Eine Neuerung gibt es auch bei den umstrittenen Versicherungskosten für Menschen in der Grundsicherung: Bislang zahlen die gesetzlichen Kassen dafür pro Jahr rund zwölf Milliarden Euro; Koalitionspolitiker, Kassen und Verbände hatten gefordert, diese Kosten aus Steuern zu begleichen, um das GKV-System zu entlasten.
Der Steuerzuschuss soll nun laut Gesetzentwurf ab 2027 "aufwachsend" erhöht werden. Im Jahr 2027 sind dafür 250 Millionen Euro zusätzlich vorgesehen, 2028 dann 500 Millionen Euro. In den Jahren 2029 bis 2051 plant der Bund laut Entwurf ebenfalls mit jährlich 500 Millionen Euro an Zusatzausgaben.

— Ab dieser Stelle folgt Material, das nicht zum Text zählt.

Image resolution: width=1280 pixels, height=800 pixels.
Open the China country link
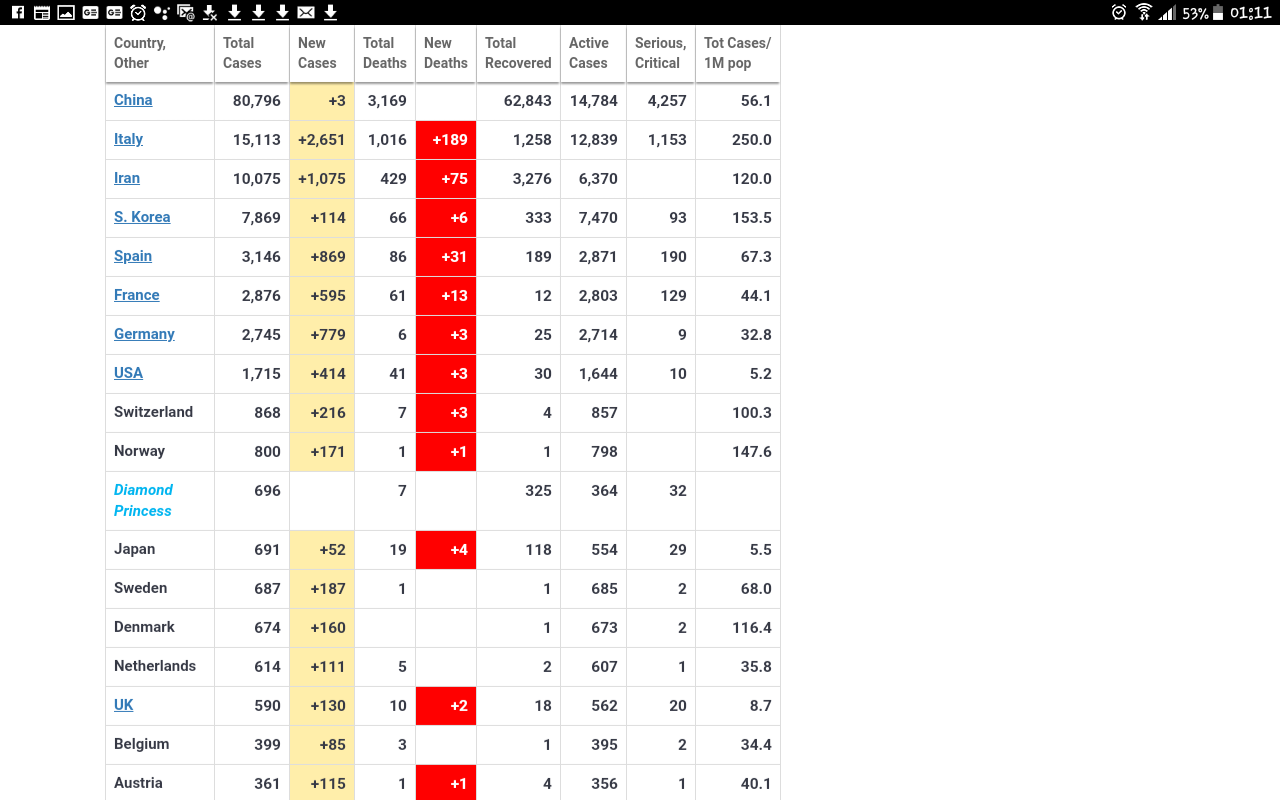tap(133, 100)
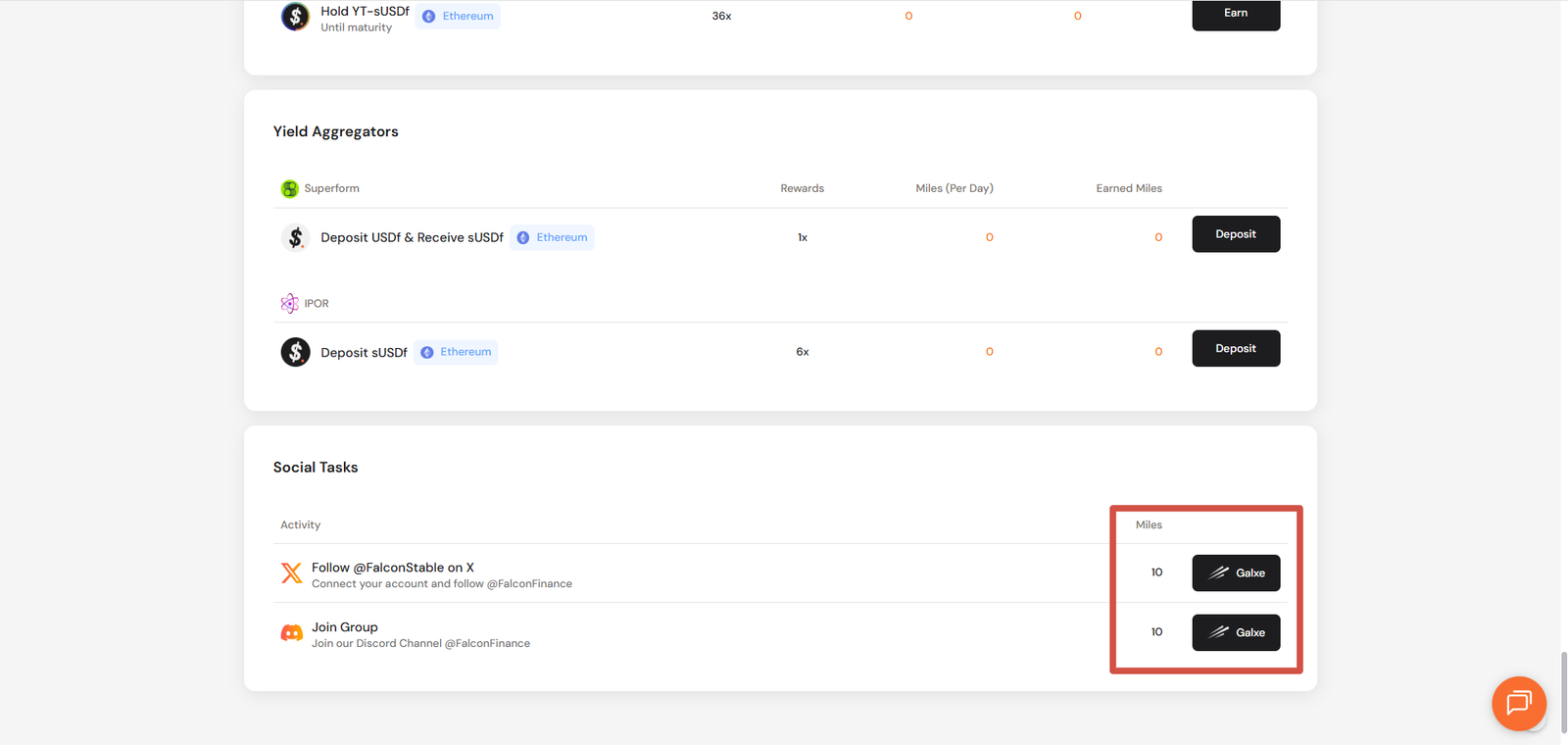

Zugleich will der Bund seinen Zuschuss für den Gesundheitsfonds in den Jahren 2027 bis 2030 um jeweils zwei Milliarden Euro senken. Aus dem aus Beiträgen und Zuschüssen gespeisten Gesundheitsfonds erhalten die Krankenkassen ihre Mittel.
Die Kassen kritisierten die geplante Änderung deshalb scharf. Unterm Strich flössen damit weniger Bundesmittel in das finanziell unter Druck stehende Versicherungssystem, betonte der Vorstandschef des GKV-Spitzenverbandes, Oliver Blatt. "Das ursprünglich ausgewogene Reformpaket droht aus dem Gleichgewicht zu geraten, denn nach wie vor sollen Zuzahlungen erhöht und die Pharmaindustrie geschont werden."
Eine wichtige Weichenstellung nimmt das Kabinett am Mittwoch zudem mit der Verabschiedung der Eckwerte für den Bundeshaushalt 2027 vor. Die Ausgaben sowie auch die Neuverschuldung des Bundes sollen deutlich steigen, wie am Dienstag aus dem Bundesfinanzministerium verlautete. Haupttreiber sind jeweils massiv zunehmende Verteidigungsausgaben, was auch durch drastische Einsparungen und Kürzungen etwa bei Sozialausgaben nicht aufgefangen wird.
Die Neuverschuldung im Kernhaushalt des Bundes, für die im laufenden Jahr 98 Milliarden Euro eingeplant sind, soll 2027 auf 110,8 Milliarden Euro steigen. Für das Jahr 2028 ist in der mittelfristigen Finanzplanung des Bundes ein weiterer Anstieg auf 134,9 Milliarden Euro vorgesehen. Bis 2030 soll die Nettokreditaufnahme bis auf 152,7 Milliarden Euro ansteigen.
Dem stehen beträchtliche Sparanstrengungen und auch Mehrbelastungen für Bürgerinnen und Bürger gegenüber. Genannt wurden aus dem Bundesfinanzministerium Kürzungen der Bundeszuschüsse für die gesetzliche Krankenversicherung, die soziale Pflegeversicherung und die gesetzliche Rentenversicherung, pauschale Kürzungen in allen Ressorts von jeweils einem Prozent des Etatvolumens sowie weitere Einschnitte etwa bei der Entwicklungshilfe. "Die Handlungsbedarfe sind enorm", hieß es aus dem SPD-geführten Finanzministerium.